From Ventus Riven: A Plural Read of Vanitas
With the Kingdom Hearts III Re:Mind DLC arriving soon I have been thinking back on Vanitas and his climactic moments in the final act of the main game. He’s a really fascinating character whose pathos is somewhat hampered; while I adored the main game, I wish Vanitas had been given more time and space to develop, grow, and reckon with his trauma. I know the game has to focus on Sora, on the ultimate battle with light and dark. But even on the periphery, Vanitas’s story is powerful and existential.
It starts with his creation. “Empty creature from Ventus riven…to you, the name Vanitas shall be given.” Those are Xehanort’s words as he sunders Vanitas from Ventus, separating light from darkness. Vanitas is not a Nobody; he’s just darkness. He doesn’t lack a heart; his heart is just all the darkness of Ventus’s.

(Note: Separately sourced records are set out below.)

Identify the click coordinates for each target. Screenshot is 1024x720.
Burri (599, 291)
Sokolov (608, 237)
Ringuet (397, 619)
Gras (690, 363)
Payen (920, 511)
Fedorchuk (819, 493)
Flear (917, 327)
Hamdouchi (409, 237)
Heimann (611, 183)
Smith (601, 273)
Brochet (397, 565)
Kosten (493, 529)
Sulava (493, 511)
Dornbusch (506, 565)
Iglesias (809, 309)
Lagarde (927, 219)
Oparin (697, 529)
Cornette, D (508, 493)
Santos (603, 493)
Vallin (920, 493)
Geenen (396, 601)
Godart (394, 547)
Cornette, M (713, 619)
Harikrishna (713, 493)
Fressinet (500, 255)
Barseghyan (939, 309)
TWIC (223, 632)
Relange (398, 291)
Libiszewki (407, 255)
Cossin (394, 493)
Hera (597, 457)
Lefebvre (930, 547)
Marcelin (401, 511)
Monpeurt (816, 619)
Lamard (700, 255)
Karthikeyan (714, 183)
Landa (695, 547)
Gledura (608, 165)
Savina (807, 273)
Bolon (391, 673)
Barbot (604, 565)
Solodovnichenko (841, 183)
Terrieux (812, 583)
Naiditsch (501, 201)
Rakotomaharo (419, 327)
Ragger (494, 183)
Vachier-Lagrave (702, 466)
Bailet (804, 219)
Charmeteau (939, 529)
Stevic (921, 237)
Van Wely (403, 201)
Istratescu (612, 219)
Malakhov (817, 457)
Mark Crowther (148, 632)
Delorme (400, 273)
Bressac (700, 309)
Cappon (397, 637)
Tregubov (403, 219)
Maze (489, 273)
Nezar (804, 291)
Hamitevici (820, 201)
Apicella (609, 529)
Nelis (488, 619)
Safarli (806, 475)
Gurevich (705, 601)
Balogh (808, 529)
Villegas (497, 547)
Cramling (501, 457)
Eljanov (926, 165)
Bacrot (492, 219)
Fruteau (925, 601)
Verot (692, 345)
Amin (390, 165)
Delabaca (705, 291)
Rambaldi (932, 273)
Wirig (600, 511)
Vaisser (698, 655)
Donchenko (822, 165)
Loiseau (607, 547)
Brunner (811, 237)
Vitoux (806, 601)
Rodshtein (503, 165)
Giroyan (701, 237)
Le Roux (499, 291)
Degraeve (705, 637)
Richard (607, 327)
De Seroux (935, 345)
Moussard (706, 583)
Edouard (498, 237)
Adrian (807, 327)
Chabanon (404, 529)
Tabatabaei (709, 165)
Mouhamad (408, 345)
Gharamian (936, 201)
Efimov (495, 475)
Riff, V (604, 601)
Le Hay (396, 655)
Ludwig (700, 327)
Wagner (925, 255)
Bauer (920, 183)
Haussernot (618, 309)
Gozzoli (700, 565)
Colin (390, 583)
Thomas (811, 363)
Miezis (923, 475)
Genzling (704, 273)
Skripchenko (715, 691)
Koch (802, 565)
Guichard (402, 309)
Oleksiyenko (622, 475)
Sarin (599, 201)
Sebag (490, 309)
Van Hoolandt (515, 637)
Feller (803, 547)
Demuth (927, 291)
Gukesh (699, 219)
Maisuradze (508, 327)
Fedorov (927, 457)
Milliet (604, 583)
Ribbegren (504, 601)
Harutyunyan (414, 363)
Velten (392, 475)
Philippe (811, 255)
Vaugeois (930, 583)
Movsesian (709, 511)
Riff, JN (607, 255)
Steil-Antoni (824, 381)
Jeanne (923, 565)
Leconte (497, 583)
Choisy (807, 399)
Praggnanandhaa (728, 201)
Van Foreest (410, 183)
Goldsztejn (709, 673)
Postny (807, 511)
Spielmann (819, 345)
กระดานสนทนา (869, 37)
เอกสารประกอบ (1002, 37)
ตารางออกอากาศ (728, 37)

In the end, Vanitas refuses to join the fight against Xehanort despite the suffering he has endured. Created, manipulated, and used without his consent, Vanitas still just accepts when he has always been told; that he is darkness, through and through. When Sora and Ventus tell him he can be anything he chooses, he claims that mantle of darkness, the one form of agency he can manage in a life designed and controlled in its entirety by someone else. “What I am is darkness.” And then he fades away.
In a lot of ways, I empathize. A year ago I reckoned with a nascent feeling that had been growing for some time; that I too was split. It’s not just that I’m one facet of a greater whole, but that I am many wholes wrapped up in another whole. Every swallowed scream, every emotion I had repressed and hidden away in my life, came bubbling back up in the form of Xoe.

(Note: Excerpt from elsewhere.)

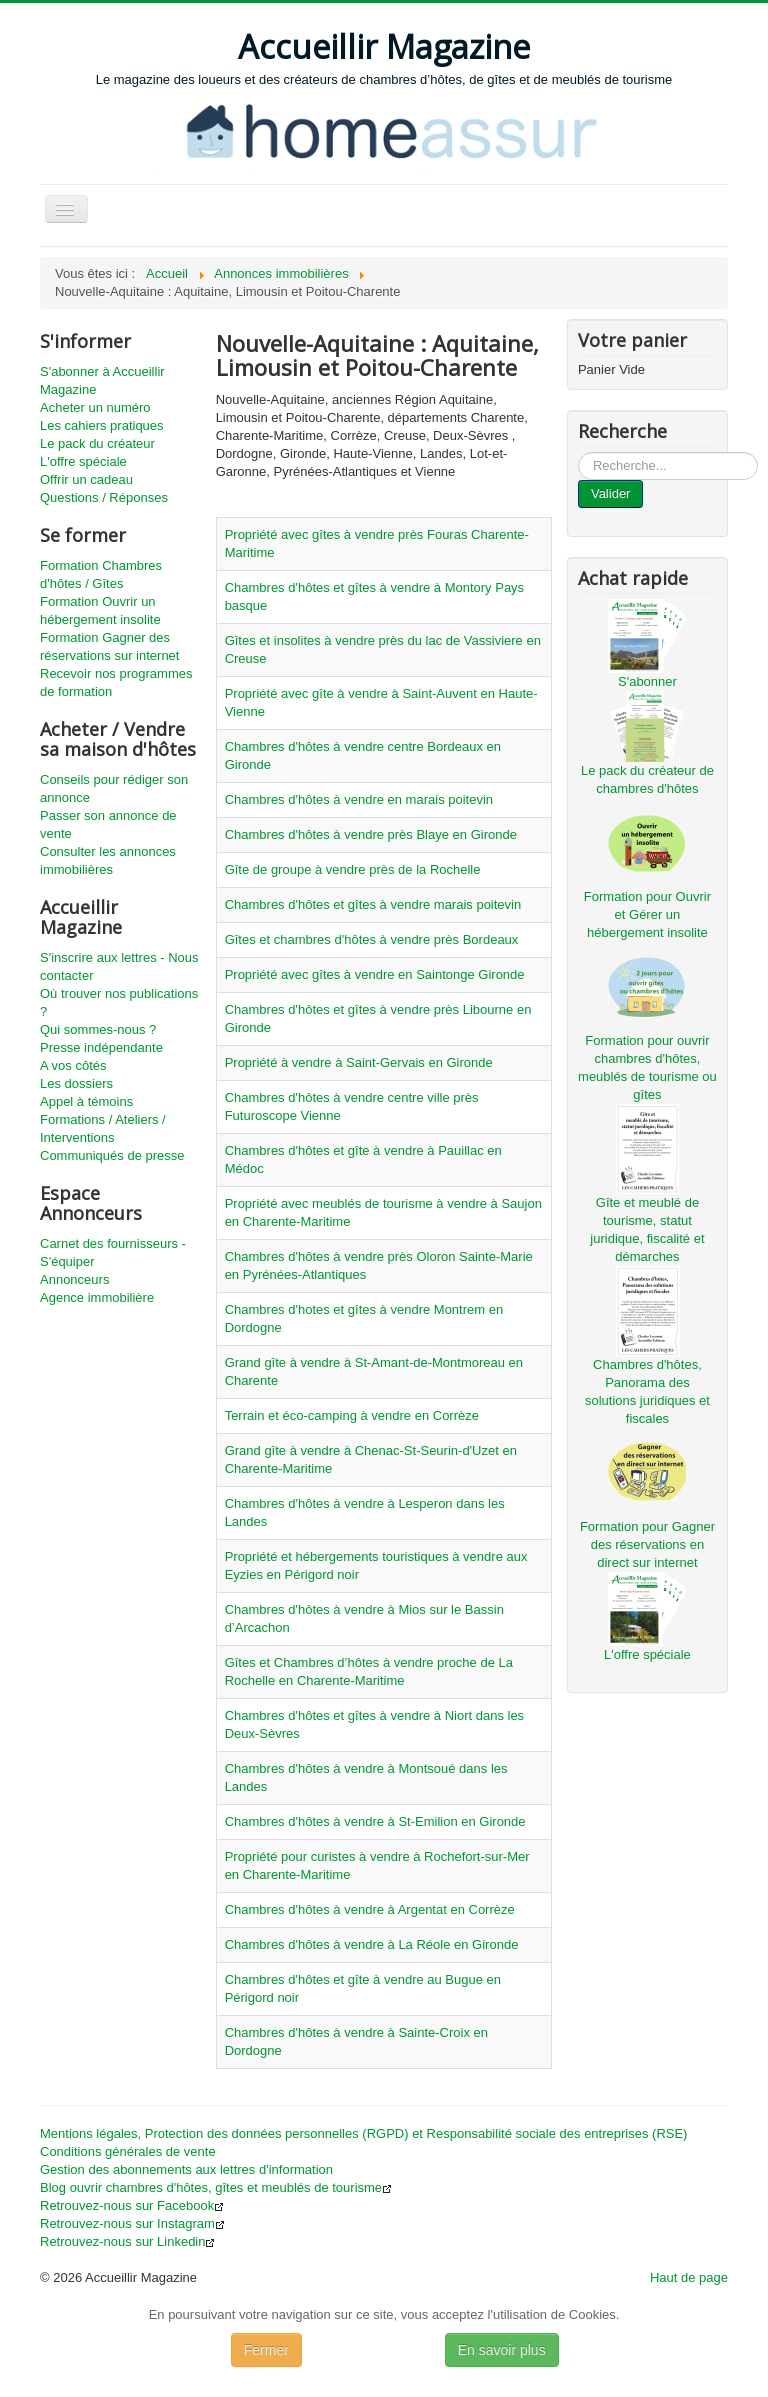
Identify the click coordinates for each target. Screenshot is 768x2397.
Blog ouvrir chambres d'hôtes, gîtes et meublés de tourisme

If Vanitas saw himself as something of only darkness, if all he heard his entire life was that he was a tool, an incomplete and broken half, why would he not claim those curses as titles? All he is is negativity, to the point that he manifests other beings comprised entirely of his own emotions. Xoe has described herself in the same way. Or rather, I have, when I am Xoe. It is easy to feel like you are broken when you’re hiding a part of yourself; anyone who’s lived in a closet knows that. I felt impossible and aberrant, and Xoe still does. Her poetry paints her as a glitch: “it’s a terrifying thought to be a ghost in someone’s head / just a glitch in a system you didn’t mean to create”.

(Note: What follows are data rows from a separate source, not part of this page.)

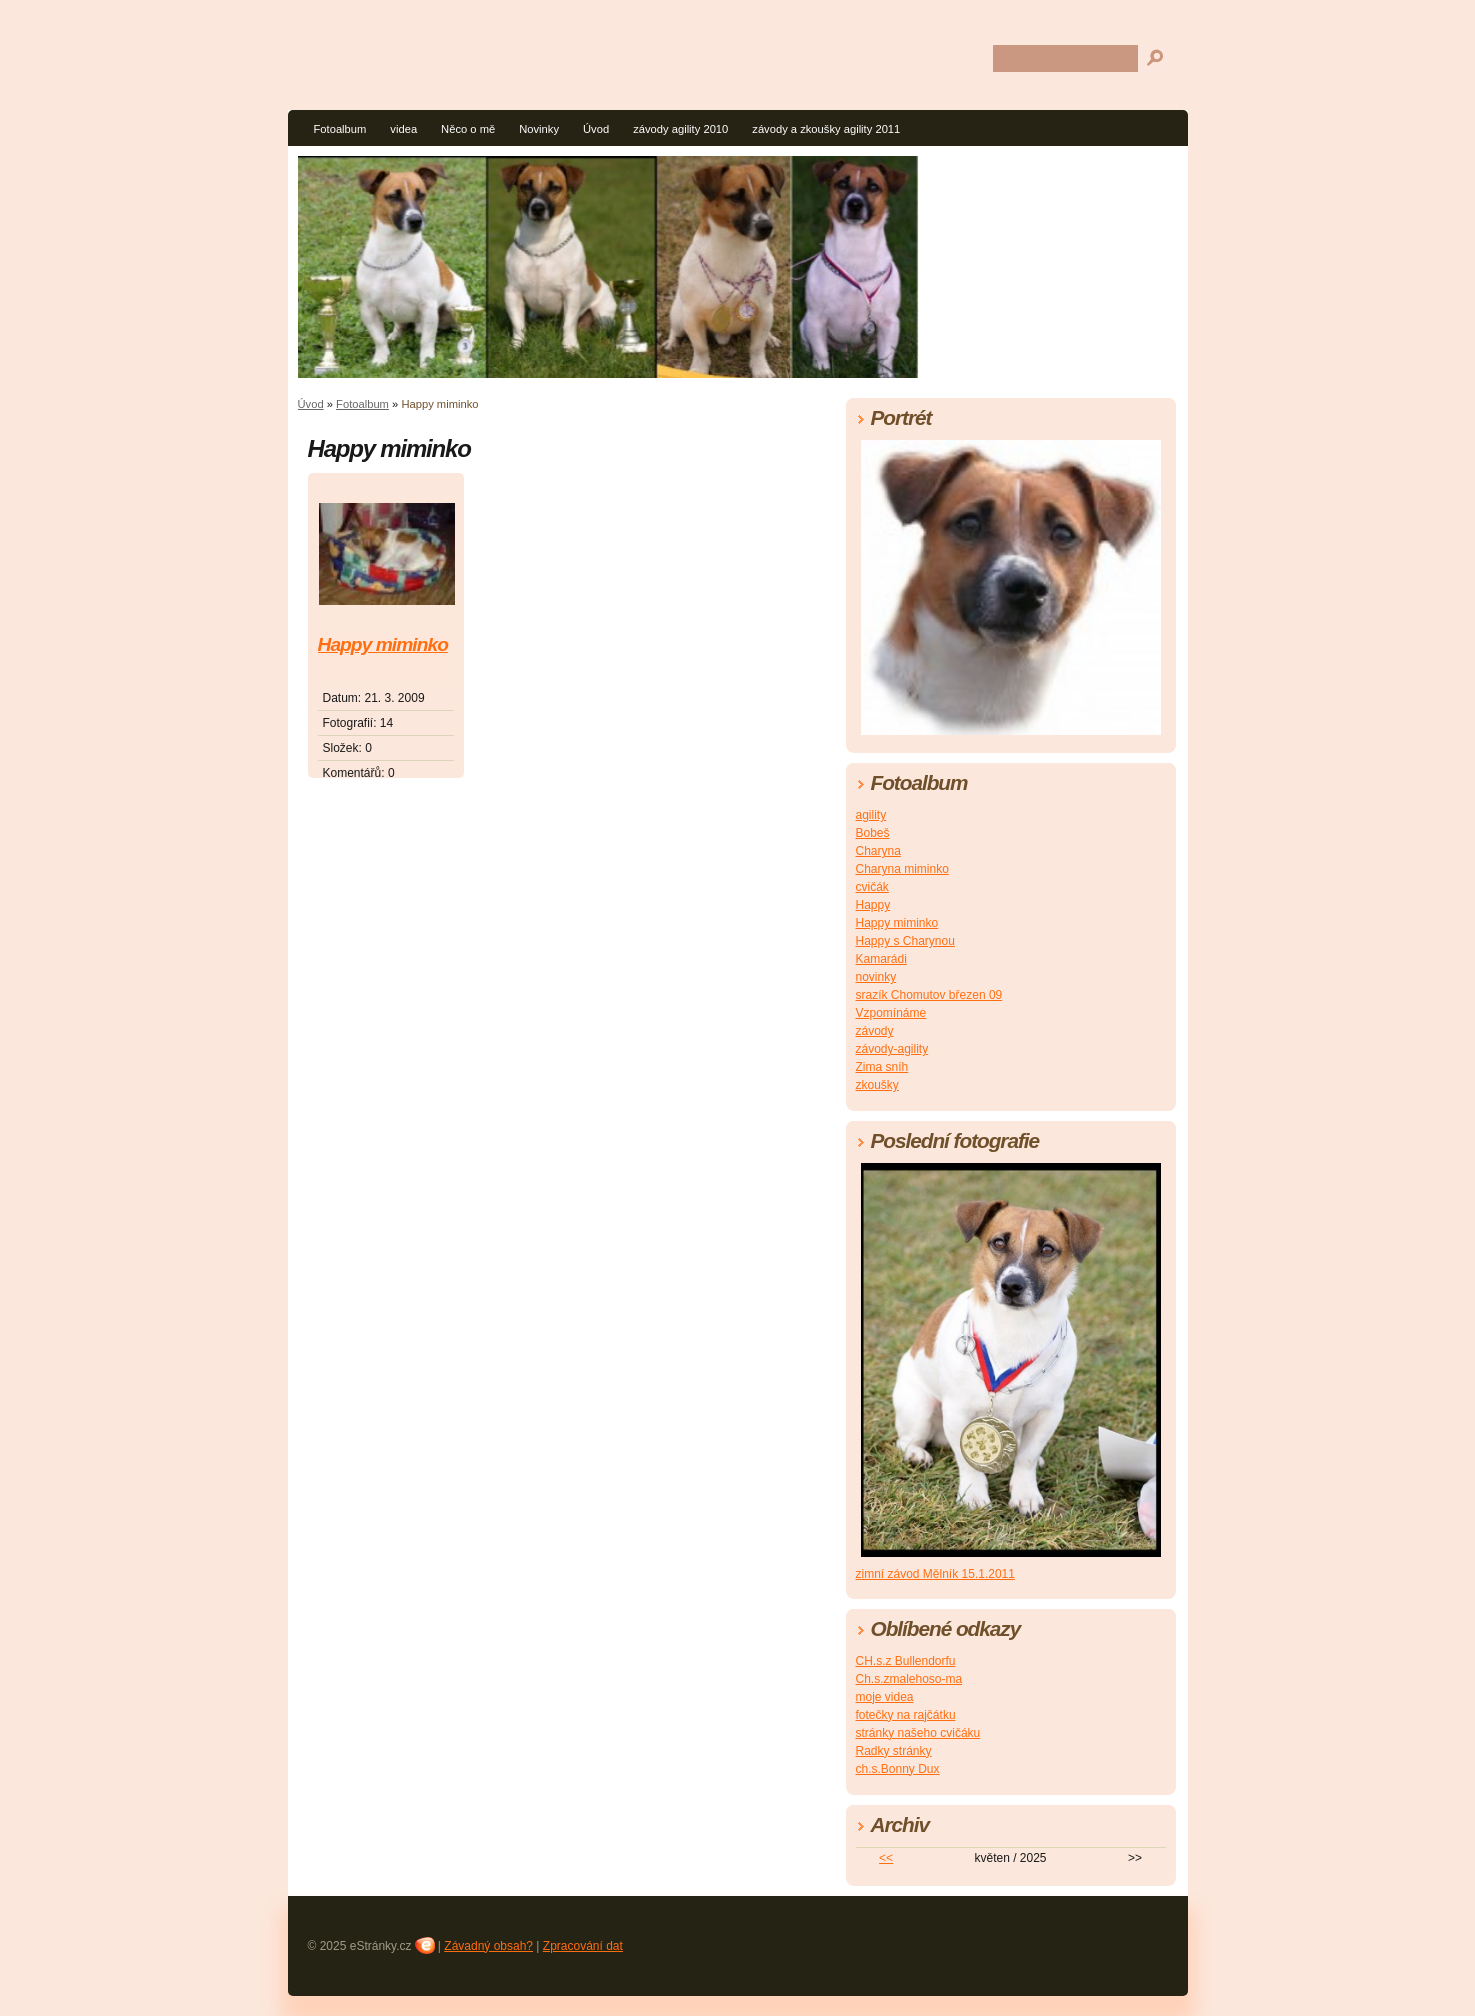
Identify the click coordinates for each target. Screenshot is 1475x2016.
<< (886, 1858)
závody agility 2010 (680, 129)
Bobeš (873, 833)
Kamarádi (881, 959)
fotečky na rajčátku (906, 1715)
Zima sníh (882, 1067)
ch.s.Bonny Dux (898, 1769)
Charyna (878, 851)
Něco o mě (468, 129)
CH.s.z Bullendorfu (906, 1661)
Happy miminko (383, 644)
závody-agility (892, 1049)
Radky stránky (894, 1751)
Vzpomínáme (891, 1013)
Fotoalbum (340, 129)
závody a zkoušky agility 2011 (826, 129)
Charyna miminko (902, 869)
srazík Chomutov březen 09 (929, 995)
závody (875, 1031)
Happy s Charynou (905, 941)
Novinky (539, 129)
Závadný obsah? (488, 1946)
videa (403, 129)
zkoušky (877, 1085)
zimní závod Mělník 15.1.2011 (935, 1574)
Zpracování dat (583, 1946)
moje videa (885, 1697)
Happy (873, 905)
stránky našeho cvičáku (918, 1733)
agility (871, 815)
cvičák (872, 887)
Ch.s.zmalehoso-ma (909, 1679)
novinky (876, 977)
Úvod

There was a crushing pressure in my chest when I finally reckoned with the fact that I wasn’t one; wasn’t alone. My fiancee was on the phone with me as I writhed in my bed, agonizing my way toward the resolve to admit that Xoe was there. It was painful and raw and I would never want to take it back. If I lost Xoe, if she lost me, I don’t know how either of us would survive. That would be a true incompleteness. If that happened, it isn’t hard to imagine facing life with the same nihilistic boredom Vanitas did.
I don’t think Xoe is going anywhere, and I don’t think we are doomed like Vanitas. Like all applications of real world identity to fictional characters, there are limits to the metaphor. Just because she feels broken and doomed doesn’t mean she is. But it’s hard not to see myselves in this boy, this tragic and embittered villain.